### THE TASK
Look below for the lines from the one with "Click blue color" to the one with "This screenshot has width=1434, height=840.", and copy exactly those lines, both ends included.

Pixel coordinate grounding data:
*** Block opens ***

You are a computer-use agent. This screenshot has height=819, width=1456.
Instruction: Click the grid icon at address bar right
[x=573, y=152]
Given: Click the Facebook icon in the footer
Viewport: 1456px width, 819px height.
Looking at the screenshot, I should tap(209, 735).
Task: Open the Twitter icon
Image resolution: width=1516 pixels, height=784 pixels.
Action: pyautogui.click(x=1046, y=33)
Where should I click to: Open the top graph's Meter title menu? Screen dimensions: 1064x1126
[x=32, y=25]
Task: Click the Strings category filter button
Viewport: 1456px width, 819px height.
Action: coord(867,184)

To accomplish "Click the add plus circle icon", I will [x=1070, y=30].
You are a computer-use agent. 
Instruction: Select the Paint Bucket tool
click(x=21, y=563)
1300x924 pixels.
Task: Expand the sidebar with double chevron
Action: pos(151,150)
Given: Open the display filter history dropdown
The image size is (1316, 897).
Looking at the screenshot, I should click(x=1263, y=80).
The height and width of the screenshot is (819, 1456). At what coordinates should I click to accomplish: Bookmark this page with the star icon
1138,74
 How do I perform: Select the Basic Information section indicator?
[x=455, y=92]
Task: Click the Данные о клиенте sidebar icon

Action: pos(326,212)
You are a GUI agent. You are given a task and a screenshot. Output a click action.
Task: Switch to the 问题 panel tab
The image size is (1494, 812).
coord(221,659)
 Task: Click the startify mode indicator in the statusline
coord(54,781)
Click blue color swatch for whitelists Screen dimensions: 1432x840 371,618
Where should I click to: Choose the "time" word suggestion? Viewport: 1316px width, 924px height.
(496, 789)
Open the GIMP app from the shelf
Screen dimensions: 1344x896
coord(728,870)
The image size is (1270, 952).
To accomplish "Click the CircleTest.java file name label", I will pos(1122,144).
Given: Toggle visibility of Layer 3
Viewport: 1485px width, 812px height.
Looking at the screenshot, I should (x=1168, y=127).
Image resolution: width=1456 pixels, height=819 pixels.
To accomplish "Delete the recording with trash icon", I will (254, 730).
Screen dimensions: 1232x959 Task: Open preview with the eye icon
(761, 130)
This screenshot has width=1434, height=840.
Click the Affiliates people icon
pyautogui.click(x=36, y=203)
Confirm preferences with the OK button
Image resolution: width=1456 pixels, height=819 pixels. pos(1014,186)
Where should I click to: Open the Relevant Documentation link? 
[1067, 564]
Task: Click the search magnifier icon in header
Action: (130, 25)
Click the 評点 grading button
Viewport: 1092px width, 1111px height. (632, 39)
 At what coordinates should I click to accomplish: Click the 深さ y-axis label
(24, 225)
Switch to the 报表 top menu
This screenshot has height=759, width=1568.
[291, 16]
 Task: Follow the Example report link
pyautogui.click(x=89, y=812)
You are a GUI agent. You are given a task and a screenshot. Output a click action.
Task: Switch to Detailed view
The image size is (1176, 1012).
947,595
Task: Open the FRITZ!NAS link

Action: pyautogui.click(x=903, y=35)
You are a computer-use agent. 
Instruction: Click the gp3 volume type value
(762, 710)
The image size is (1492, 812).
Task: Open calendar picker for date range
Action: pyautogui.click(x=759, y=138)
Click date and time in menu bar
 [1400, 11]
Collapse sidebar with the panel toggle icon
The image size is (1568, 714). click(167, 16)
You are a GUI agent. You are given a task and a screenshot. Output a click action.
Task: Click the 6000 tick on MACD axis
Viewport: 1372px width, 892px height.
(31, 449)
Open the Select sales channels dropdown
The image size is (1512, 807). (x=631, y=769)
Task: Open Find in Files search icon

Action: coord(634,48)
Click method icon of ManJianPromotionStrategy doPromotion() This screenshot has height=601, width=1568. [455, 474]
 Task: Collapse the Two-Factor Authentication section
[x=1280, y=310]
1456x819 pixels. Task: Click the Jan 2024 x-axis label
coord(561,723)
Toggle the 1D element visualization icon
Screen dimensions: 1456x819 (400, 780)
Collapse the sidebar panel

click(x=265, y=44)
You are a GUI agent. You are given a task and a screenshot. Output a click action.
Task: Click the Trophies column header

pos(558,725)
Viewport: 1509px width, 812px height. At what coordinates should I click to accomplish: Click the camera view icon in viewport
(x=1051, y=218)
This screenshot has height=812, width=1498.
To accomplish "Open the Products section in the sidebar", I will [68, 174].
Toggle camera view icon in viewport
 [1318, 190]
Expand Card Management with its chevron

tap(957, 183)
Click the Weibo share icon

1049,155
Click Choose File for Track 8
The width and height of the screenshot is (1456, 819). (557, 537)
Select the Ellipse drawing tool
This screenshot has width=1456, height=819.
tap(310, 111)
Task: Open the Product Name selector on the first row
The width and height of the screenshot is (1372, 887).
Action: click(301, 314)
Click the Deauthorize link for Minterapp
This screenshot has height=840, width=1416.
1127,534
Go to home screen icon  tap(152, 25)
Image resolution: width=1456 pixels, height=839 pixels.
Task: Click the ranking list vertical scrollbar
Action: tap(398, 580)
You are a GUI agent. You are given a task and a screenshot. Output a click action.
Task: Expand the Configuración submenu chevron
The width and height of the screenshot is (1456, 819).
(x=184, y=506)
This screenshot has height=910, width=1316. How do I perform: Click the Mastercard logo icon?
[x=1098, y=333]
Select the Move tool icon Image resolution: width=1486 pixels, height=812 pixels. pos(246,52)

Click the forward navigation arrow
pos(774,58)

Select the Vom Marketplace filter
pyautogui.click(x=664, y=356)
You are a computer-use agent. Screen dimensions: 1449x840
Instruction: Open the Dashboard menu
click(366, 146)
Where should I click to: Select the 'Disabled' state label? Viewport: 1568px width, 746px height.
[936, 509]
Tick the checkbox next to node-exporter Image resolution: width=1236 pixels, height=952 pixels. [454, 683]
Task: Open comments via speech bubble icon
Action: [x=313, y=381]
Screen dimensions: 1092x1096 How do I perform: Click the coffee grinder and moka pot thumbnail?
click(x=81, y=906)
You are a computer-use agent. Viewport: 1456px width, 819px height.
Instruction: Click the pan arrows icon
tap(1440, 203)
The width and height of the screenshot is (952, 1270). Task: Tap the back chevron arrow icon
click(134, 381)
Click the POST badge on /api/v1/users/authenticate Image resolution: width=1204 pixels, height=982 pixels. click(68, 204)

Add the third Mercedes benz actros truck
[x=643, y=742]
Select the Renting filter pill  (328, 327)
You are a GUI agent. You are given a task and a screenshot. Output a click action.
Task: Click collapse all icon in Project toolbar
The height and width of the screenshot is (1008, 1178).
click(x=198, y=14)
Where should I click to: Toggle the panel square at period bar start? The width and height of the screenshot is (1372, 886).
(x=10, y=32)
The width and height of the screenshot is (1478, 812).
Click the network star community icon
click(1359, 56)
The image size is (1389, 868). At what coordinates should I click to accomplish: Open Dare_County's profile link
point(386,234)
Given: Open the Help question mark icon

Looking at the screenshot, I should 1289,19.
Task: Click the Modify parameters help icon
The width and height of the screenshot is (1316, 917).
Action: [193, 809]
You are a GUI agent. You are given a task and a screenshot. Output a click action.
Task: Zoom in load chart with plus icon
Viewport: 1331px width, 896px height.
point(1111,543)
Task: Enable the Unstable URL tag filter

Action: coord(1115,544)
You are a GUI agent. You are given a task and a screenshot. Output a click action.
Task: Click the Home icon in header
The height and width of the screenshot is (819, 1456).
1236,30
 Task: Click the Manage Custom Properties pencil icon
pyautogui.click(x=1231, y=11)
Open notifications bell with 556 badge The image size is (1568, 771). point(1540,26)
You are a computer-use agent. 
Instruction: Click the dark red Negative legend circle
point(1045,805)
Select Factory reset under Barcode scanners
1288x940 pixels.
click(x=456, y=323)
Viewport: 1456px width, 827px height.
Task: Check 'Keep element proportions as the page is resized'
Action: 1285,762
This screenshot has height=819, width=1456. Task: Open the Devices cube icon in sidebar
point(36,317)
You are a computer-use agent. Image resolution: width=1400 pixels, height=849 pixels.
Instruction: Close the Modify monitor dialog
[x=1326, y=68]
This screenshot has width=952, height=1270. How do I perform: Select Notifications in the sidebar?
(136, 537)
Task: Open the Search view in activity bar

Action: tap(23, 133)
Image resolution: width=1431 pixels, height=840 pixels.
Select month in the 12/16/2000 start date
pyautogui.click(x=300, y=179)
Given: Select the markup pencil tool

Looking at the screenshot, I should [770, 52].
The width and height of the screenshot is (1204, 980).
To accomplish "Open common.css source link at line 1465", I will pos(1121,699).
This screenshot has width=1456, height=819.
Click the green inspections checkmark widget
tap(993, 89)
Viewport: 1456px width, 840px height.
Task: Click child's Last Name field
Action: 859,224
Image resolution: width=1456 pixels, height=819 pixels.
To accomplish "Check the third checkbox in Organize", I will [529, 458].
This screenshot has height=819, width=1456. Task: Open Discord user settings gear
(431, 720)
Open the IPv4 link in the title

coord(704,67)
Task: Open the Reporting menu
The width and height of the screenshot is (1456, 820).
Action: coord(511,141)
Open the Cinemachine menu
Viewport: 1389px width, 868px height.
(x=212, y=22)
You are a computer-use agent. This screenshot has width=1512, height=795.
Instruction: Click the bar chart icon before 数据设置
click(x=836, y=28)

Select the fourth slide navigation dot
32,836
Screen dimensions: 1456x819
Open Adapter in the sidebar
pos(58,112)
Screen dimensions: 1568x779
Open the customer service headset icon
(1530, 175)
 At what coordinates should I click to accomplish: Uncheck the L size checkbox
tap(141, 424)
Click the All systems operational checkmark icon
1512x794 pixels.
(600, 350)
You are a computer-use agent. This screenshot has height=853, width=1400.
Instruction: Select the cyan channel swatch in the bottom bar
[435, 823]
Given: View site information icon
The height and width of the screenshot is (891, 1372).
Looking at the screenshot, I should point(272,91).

*** Block closes ***

### EXERCISE RESULT
Click blue color swatch for whitelists Screen dimensions: 1432x840 371,618
Where should I click to: Choose the "time" word suggestion? Viewport: 1316px width, 924px height.
(496, 789)
Open the GIMP app from the shelf
Screen dimensions: 1344x896
coord(728,870)
The image size is (1270, 952).
To accomplish "Click the CircleTest.java file name label", I will pos(1122,144).
Given: Toggle visibility of Layer 3
Viewport: 1485px width, 812px height.
Looking at the screenshot, I should (x=1168, y=127).
Image resolution: width=1456 pixels, height=819 pixels.
To accomplish "Delete the recording with trash icon", I will (254, 730).
Screen dimensions: 1232x959 Task: Open preview with the eye icon
(761, 130)
This screenshot has width=1434, height=840.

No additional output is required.